Ik werk met enkele lesdoelen, expliciete directe instructie, extra veel inoefening en herhalen. Daarnaast leer ik de leerlingen hardop je stappen benoemen en jouw antwoord bespreken met je buur. In volledige en grammaticaal juiste Nederlandse zinnen. En dat laatste blijkt al moeilijk genoeg.
Daarnaast bespreek ik iedere les minimaal één moeilijkheid in onze taal. En dat is nooit een moeilijkheid die ik van te voren bedenk. We lopen er altijd als vanzelfsprekend tegenaan.
Praktijkvoorbeeld 1
De chauffeur zit op de bus.
Wij stappen ook op de bus.
Maar we zitten niet boven op de bus, zoals in India.
Wij gaan met de bus.
Als we te laat zijn, rennen we naar de bus.
En dan zitten we in de bus.
De postbode gooit de brief ook in de bus.
En de chauffeur zegt: Ho eens even… die brief hoort daar niet.
Als leerlingen hier om kunnen lachen, weet ik dat ze beginnen met het begrijpen van onze taal. Zo laat ik ook graag fragmenten horen uit onze rijke cabaretgeschiedenis en lees ik grappige gedichten voor. Glimlachjes, brandende lampjes boven hoofden en niet-begrijpende blikken zeggen mij meer over over het begrip van de Nederlandse taal dan welke Cito-toets dan ook.
Eigenlijk wist ik het wel, maar ik word er steeds weer met mijn neus bovenop geduwd: ons Nederlands is bizar complex en moeilijk uit te leggen. Samen met mijn plukjes leerlingen zoek ik naar een logica, een kapstok, die hen helpt om een uitzondering op een regel te onthouden. Maar hoe maak je kapstokken voor zoveel ongerijmdheden, uitzonderingen en figuurlijk taalgebruik? Hoe leer je deze leerlingen – die op alle gebieden grote achterstanden hebben – dat Ergens de hand in hebben figuurlijk taalgebruik is en Met je kin in je hand zitten toch echt letterlijk bedoeld wordt? Of kijk eens naar werkwoorden die ook als zelfstandig naamwoord gebruikt worden (zwaaien, bokken) en ons fantastische woord werken. Hij werkt in de fabriek vs. Dat werkt voor geen meter.
Vorige week nog, tijdens een les ontleden. De leerlingen kunnen de te volgen stappen inmiddels dromen. Maar in bijna alle zinnen staat óf minimaal één woord waarvan ze de betekenis niet kennen, of een term die figuurlijk bedoeld wordt.
Praktijkvoorbeeld 2
De opdracht is: onderstreep het onderwerp in de zin.
- De tas van Tim hangt aan de kapstok.
- Samen met zijn vader doet de jongleur z’n act.

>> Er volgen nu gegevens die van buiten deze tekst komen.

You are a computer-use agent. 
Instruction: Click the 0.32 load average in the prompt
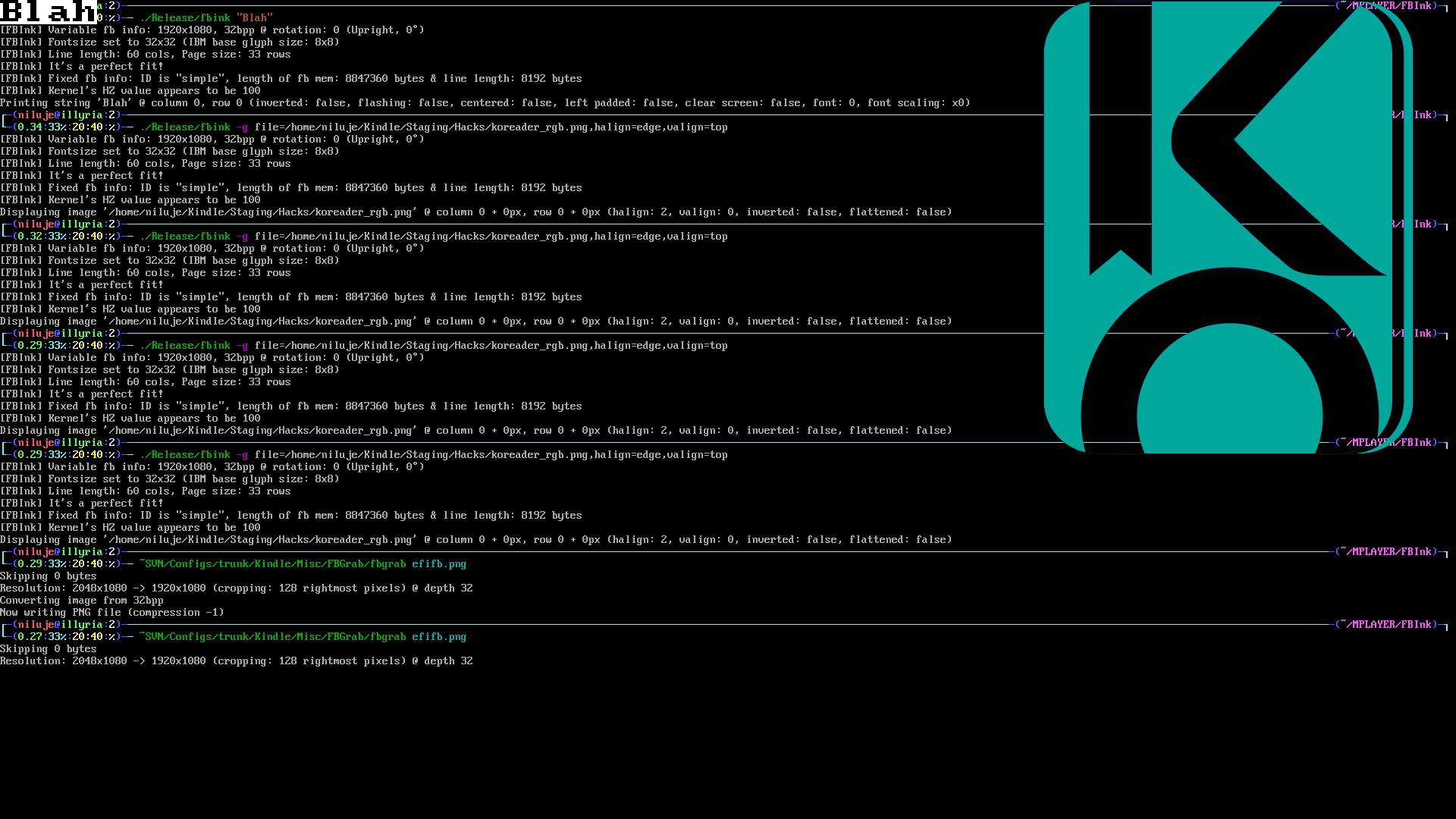(x=30, y=237)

Alle leerlingen hebben het onderwerp van de eerste zin goed: de tas van Tim. Maar bij de tweede zin gaat het mis. Alle leerlingen onderstrepen de jongleur z’n act. Als je er over nadenkt, is het logisch; deze leerlingen weten niet wat een jongleur of een act is en ze zien het woordje z’n op dezelfde manier als de tas van Tim. Tim z’n tas hangt aan de kapstok. Ik heb het gevraagd en voor alle leerlingen is Tim z’n tas even juist als Tims tas.

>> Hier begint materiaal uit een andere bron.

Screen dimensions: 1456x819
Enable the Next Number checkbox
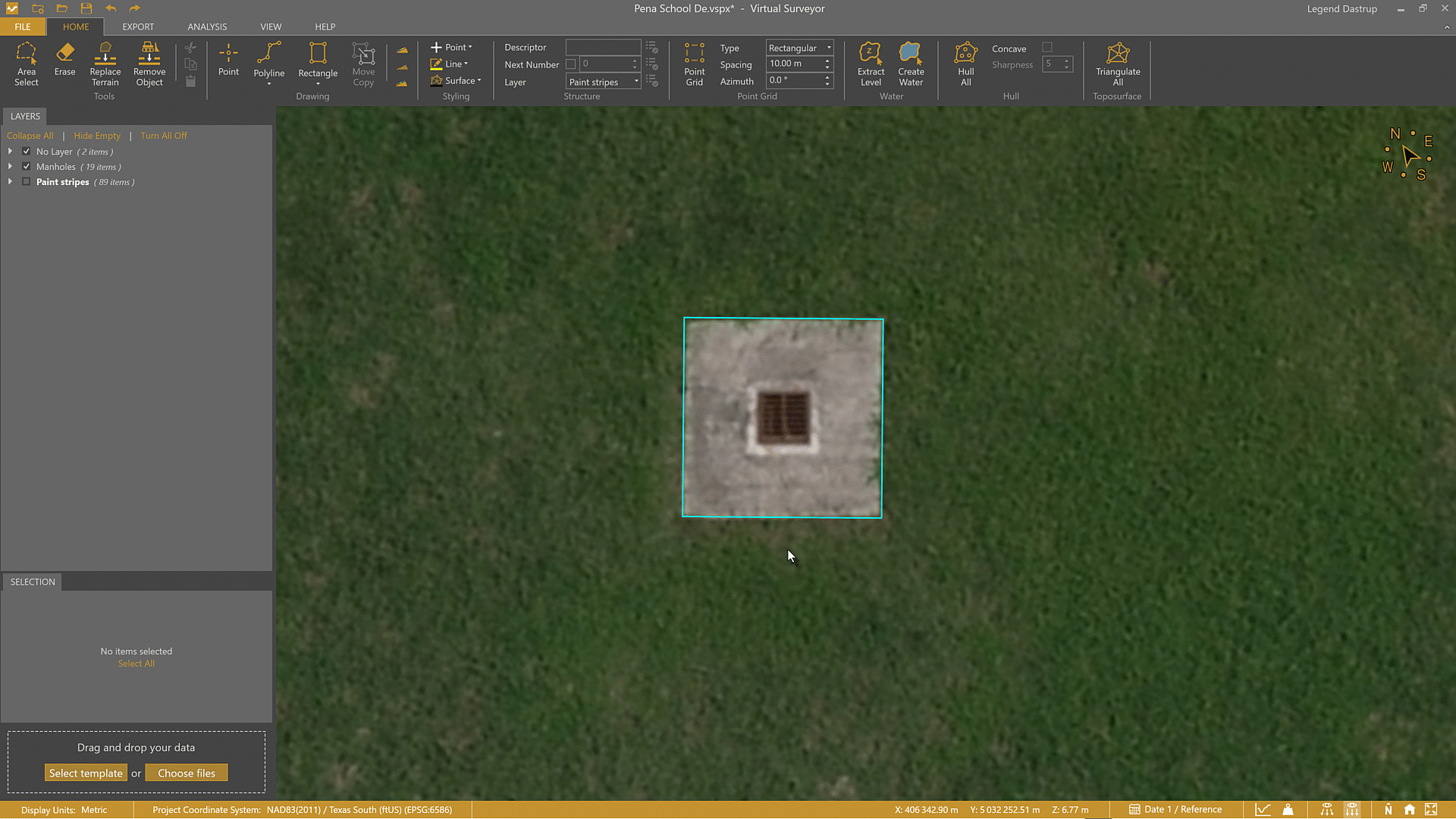coord(571,64)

Met (realistisch) rekenen gaat het nog veel vaker mis. Als we samen de som uit een verhaal halen, gaat het goed; alle leerlingen rekenen die som foutloos uit. Maar zodra ze het zelf moeten doen én er staat een onbekend woord of figuurlijk taalgebruik in de opgave, dan gaat het mis.
Praktijkvoorbeeld 3
Jayden moet een perceel van 15 bij 30 inzaaien met mais. Per vierkante meter is er 100 gram zaad nodig. Hoeveel kilo zaad is er nodig?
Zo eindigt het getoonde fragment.